## Excerpt provided
---+---
Hacker News new | comments | show | ask | jobs | submit login
Show HN: A fast, hopefully accurate, fuzzy matching library written in Go (github.com)
186 points by sahilmuthoo 7 months ago | hide | past | web | favorite | 30 comments

Made a PR to switch to runes for iteration. Runes are canonical in Go for unicode codepoints and also have no memory allocation, so they're wicked fast! More importantly they make the code compatible with unicode names.

You can also save on a ton of allocation if you reuse unleaked position slices on each match. It may also be nice to have a maxMatches argument that lets users set a limit, which would save on unnecessary allocation.

/xpost from the PR :)

Wow! mind = blown. Please let me digest this code. I will merge later today. I'm probably going to come back and ask a few questions. I wouldn't want to pass up the opportunity to learn from you.

Thank you very much!

Thanks for the cool project!

On a side note, working on this made me realize that case-insensitive comparison in Go is pretty inefficient, made a CL to improve it: https://go-review.googlesource.com/c/go/+/110018

If you want to make it really fast you could steal some ideas from: https://wincent.com/blog/optimization (tales of many years of optimizing a fuzzy search implementation).

Thanks for writing command-T :)

Let me pull up some embarrassing numbers of fuzzy matching on all of Chromium.

I still use and recommend Command-T :-)

Have you tried out one of the standard 'distance' metrics like Hamming distance or Levenstein distance? This would at least give you an objective measure of success. Whether that's something that actually works for what you're trying to achieve is of course an open question, but both Hamming distance matching and Levenstein distance matching (the latter is harder but probably better for your purposes) are very well understood.

I made a similar tool and believe that if the author is interested in this route he may prefer the Jaro-Winkler algorithm as it is more highly tailored to names.

Likely he rolled his own solution for the same reason that I did, he is targeting a specific type of names (file names for him) which comes with its own subset of rules that can be incorporated for better matching.

How does this compare with fzf (https://github.com/junegunn/fzf)?

fzf is a tool with a much larger feature set. fuzzy is just a humble library that you can add to your code.
---+---
## Given records
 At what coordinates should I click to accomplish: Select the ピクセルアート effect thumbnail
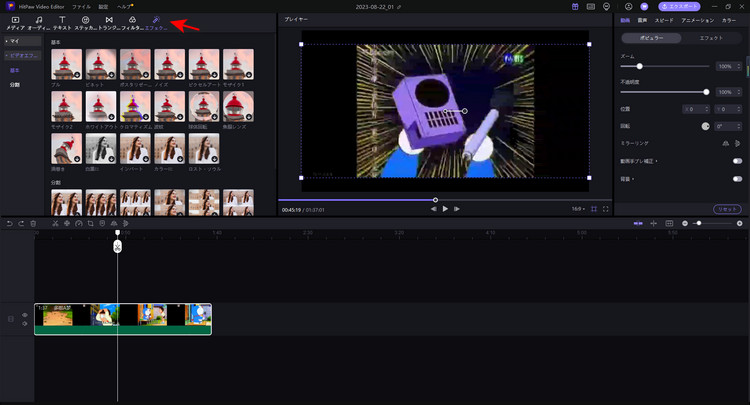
---+---
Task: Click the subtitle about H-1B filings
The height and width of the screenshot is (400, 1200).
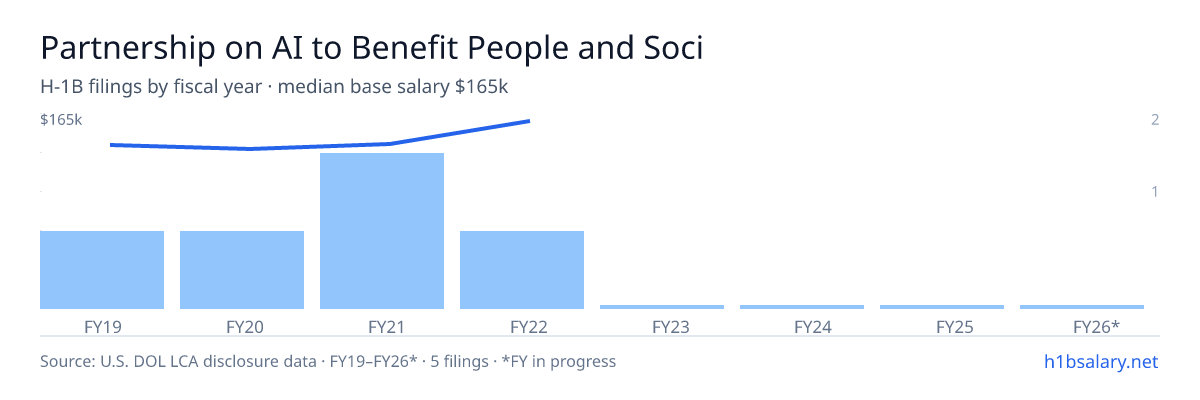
---+---
## Directions
1. Reproduce the stretch of the fuzzy matching thread from "Thanks for the" through "writing command-T :)".
2. Answer these questions from the fuzzy matching thread:
(a) What did the pull request switch to for iteration?
(b) Which algorithm does one commenter call more highly tailored to names?
(c) What type of names is the library's author said to be targeting?
The data are not needed for any of this.

## Results in order
1.
Thanks for the cool project!

On a side note, working on this made me realize that case-insensitive comparison in Go is pretty inefficient, made a CL to improve it: https://go-review.googlesource.com/c/go/+/110018

If you want to make it really fast you could steal some ideas from: https://wincent.com/blog/optimization (tales of many years of optimizing a fuzzy search implementation).

Thanks for writing command-T :)

2.
(a) Runes.
(b) The Jaro-Winkler algorithm.
(c) File names.